Please convert the rows in the stretch from the line containing "Select orange Sunday" through the line containing "Looking at the screenshot, I should coord(453,183)." into a JSON list of strings, one string per line, leaving out blank lines.
#### Data for this task
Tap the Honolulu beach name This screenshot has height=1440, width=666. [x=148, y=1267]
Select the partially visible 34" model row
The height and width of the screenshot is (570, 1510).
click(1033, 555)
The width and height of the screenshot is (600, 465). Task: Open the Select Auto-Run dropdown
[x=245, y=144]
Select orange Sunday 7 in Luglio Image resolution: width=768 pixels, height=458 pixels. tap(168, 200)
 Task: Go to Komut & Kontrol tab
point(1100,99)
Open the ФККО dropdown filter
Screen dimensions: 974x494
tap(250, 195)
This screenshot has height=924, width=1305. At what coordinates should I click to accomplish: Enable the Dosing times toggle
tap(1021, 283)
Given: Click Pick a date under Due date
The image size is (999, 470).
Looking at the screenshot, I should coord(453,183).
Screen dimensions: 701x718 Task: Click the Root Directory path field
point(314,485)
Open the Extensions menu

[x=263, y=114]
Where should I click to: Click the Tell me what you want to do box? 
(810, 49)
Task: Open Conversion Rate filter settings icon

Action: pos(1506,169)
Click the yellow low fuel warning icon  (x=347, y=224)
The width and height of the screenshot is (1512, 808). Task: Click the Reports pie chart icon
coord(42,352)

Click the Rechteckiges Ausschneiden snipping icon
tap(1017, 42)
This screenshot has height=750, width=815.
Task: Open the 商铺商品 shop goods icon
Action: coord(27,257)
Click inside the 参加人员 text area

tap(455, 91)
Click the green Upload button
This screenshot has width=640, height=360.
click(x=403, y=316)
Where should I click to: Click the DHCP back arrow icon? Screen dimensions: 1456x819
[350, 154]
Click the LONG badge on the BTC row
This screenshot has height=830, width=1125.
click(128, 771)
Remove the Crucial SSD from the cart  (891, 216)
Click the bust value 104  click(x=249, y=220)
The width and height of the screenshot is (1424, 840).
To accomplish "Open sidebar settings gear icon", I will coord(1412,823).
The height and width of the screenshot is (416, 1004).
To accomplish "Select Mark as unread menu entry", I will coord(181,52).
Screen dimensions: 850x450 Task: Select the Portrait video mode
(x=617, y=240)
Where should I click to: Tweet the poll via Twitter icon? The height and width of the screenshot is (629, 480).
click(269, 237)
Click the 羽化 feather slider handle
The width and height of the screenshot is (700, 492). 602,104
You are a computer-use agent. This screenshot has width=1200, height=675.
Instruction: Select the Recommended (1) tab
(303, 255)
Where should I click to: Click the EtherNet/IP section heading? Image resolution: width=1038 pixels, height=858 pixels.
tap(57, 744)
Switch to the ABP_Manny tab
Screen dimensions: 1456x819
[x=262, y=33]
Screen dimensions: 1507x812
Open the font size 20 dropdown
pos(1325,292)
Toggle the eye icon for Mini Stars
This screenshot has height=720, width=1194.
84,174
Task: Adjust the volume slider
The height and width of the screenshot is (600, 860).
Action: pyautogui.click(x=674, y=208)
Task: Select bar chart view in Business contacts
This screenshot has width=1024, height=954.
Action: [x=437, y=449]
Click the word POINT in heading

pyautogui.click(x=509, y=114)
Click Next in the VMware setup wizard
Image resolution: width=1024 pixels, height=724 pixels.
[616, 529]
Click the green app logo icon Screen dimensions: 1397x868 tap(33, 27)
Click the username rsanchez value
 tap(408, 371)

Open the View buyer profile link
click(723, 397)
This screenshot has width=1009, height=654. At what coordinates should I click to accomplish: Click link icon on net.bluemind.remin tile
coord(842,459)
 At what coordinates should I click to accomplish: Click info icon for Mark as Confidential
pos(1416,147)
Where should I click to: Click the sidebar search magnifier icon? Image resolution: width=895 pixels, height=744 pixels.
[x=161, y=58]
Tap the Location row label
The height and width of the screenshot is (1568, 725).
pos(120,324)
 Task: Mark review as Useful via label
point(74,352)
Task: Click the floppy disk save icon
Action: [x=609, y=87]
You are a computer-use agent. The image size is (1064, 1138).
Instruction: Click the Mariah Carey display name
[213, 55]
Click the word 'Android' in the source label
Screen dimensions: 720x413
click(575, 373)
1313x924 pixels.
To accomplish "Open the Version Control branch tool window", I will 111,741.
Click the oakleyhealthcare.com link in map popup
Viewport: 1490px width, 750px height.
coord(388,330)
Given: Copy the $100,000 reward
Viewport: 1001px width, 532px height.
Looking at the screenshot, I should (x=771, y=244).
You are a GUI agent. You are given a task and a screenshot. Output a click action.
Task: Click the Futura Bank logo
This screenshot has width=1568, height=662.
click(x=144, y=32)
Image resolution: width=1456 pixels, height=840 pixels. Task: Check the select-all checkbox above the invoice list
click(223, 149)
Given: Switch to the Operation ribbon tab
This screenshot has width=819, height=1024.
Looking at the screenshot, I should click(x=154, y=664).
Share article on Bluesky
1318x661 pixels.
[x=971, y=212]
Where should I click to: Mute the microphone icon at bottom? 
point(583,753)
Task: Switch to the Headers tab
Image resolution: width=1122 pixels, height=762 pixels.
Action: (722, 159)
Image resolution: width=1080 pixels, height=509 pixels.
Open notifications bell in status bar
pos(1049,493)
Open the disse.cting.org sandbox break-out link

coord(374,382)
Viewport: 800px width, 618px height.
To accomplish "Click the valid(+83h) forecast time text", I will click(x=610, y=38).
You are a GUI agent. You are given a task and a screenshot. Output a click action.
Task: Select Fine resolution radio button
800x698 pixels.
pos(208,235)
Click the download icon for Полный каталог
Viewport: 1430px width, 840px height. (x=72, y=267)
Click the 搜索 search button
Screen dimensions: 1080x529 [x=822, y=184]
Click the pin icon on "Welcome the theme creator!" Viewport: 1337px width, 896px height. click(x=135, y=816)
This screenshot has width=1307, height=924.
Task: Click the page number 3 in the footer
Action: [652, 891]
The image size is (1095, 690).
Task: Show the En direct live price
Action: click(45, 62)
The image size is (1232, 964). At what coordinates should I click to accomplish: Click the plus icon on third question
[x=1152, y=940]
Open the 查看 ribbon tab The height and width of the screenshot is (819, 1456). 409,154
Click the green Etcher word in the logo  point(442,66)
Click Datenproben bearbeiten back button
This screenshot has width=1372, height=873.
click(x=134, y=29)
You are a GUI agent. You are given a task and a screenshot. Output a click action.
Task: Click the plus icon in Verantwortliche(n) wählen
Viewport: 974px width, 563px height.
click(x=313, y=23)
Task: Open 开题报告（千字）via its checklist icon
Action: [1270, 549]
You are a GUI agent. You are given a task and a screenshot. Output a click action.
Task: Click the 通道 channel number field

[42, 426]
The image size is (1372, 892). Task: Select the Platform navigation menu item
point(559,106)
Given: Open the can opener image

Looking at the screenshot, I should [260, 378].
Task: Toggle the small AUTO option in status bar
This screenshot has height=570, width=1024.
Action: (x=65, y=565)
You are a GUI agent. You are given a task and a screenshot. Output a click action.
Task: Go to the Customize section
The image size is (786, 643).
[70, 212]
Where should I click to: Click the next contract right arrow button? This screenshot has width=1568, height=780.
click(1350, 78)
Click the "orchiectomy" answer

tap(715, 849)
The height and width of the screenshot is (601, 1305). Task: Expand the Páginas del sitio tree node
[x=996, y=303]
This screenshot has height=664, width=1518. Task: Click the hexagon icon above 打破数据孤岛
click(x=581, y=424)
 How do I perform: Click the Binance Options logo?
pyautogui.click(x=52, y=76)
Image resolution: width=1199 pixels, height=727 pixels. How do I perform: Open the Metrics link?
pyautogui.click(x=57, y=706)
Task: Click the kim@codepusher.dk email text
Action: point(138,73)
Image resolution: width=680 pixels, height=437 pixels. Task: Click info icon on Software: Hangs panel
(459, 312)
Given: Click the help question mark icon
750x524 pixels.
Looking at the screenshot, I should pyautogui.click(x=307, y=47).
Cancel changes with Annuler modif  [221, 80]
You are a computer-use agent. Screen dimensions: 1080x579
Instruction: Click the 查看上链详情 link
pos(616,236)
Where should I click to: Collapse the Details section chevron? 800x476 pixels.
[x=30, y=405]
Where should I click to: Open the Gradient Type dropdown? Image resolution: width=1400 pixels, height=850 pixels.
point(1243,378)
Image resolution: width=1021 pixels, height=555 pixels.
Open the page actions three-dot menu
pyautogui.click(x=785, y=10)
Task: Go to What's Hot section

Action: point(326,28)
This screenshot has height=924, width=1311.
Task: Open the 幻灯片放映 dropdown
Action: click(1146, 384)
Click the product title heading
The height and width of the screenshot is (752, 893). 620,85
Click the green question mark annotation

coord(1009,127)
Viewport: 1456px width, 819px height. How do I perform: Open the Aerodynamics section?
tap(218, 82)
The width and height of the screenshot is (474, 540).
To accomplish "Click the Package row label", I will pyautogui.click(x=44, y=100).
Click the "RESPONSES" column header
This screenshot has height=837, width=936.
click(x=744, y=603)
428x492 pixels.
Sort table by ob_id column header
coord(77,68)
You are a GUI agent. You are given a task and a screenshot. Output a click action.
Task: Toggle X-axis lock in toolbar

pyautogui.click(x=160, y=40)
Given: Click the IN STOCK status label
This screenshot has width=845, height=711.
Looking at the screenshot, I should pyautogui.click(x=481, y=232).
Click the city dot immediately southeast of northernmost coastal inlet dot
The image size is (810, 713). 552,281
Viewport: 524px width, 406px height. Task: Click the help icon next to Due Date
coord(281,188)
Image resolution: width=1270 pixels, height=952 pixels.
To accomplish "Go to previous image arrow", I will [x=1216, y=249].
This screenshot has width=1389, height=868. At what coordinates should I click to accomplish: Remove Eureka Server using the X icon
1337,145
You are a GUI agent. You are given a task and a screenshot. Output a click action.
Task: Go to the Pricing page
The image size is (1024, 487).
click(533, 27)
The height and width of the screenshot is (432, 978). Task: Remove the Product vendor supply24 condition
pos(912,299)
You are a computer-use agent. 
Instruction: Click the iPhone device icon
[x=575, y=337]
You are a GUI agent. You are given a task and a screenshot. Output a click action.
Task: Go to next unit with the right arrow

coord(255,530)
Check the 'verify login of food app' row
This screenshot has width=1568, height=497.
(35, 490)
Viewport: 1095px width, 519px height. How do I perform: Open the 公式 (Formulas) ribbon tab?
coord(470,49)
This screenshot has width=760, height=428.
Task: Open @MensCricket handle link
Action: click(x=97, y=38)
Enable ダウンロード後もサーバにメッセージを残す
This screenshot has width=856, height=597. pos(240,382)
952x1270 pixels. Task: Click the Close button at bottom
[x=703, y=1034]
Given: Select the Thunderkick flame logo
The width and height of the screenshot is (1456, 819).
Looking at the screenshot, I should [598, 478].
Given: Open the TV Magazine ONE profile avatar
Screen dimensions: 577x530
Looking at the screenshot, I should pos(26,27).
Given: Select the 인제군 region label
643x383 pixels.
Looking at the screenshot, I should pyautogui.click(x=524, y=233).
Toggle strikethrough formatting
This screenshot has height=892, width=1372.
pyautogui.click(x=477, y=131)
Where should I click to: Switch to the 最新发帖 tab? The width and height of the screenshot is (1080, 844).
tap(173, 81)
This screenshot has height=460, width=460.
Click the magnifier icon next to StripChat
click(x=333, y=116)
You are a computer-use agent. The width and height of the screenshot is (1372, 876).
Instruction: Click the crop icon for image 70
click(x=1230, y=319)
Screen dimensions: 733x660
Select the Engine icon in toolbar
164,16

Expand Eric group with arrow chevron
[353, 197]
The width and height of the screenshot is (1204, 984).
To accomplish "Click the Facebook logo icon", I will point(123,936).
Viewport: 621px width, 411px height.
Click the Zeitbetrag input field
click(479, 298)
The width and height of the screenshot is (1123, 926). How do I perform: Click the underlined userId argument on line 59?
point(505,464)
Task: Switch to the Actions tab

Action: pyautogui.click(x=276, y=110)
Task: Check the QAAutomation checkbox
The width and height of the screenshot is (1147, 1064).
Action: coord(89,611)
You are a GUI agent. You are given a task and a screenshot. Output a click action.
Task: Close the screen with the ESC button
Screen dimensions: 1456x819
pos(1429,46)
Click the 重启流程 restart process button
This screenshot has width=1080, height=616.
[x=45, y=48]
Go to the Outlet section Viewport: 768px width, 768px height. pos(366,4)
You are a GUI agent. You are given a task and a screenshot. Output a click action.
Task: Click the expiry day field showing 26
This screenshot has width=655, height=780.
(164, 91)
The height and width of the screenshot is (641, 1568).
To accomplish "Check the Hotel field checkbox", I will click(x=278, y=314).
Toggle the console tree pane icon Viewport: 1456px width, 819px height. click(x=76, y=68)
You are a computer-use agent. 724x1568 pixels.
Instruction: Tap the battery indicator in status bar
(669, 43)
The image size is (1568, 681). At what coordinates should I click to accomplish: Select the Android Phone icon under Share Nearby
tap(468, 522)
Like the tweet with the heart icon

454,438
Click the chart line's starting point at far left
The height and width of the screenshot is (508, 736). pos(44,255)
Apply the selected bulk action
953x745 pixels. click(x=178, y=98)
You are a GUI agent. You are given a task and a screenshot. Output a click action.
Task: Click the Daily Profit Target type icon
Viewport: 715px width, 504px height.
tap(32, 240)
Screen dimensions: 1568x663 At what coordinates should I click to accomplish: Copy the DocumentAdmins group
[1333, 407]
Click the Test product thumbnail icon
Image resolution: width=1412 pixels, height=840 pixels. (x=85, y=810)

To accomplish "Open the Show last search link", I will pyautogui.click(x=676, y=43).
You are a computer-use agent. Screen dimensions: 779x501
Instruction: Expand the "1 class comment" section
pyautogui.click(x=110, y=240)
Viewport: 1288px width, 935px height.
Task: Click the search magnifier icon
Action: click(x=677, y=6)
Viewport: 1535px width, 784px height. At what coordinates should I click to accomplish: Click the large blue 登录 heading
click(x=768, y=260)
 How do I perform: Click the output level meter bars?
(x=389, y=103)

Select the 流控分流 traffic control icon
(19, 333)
########
Final result:
[
  "Select orange Sunday 7 in Luglio Image resolution: width=768 pixels, height=458 pixels. tap(168, 200)",
  " Task: Go to Komut & Kontrol tab",
  "point(1100,99)",
  "Open the ФККО dropdown filter",
  "Screen dimensions: 974x494",
  "tap(250, 195)",
  "This screenshot has height=924, width=1305. At what coordinates should I click to accomplish: Enable the Dosing times toggle",
  "tap(1021, 283)",
  "Given: Click Pick a date under Due date",
  "The image size is (999, 470).",
  "Looking at the screenshot, I should coord(453,183)."
]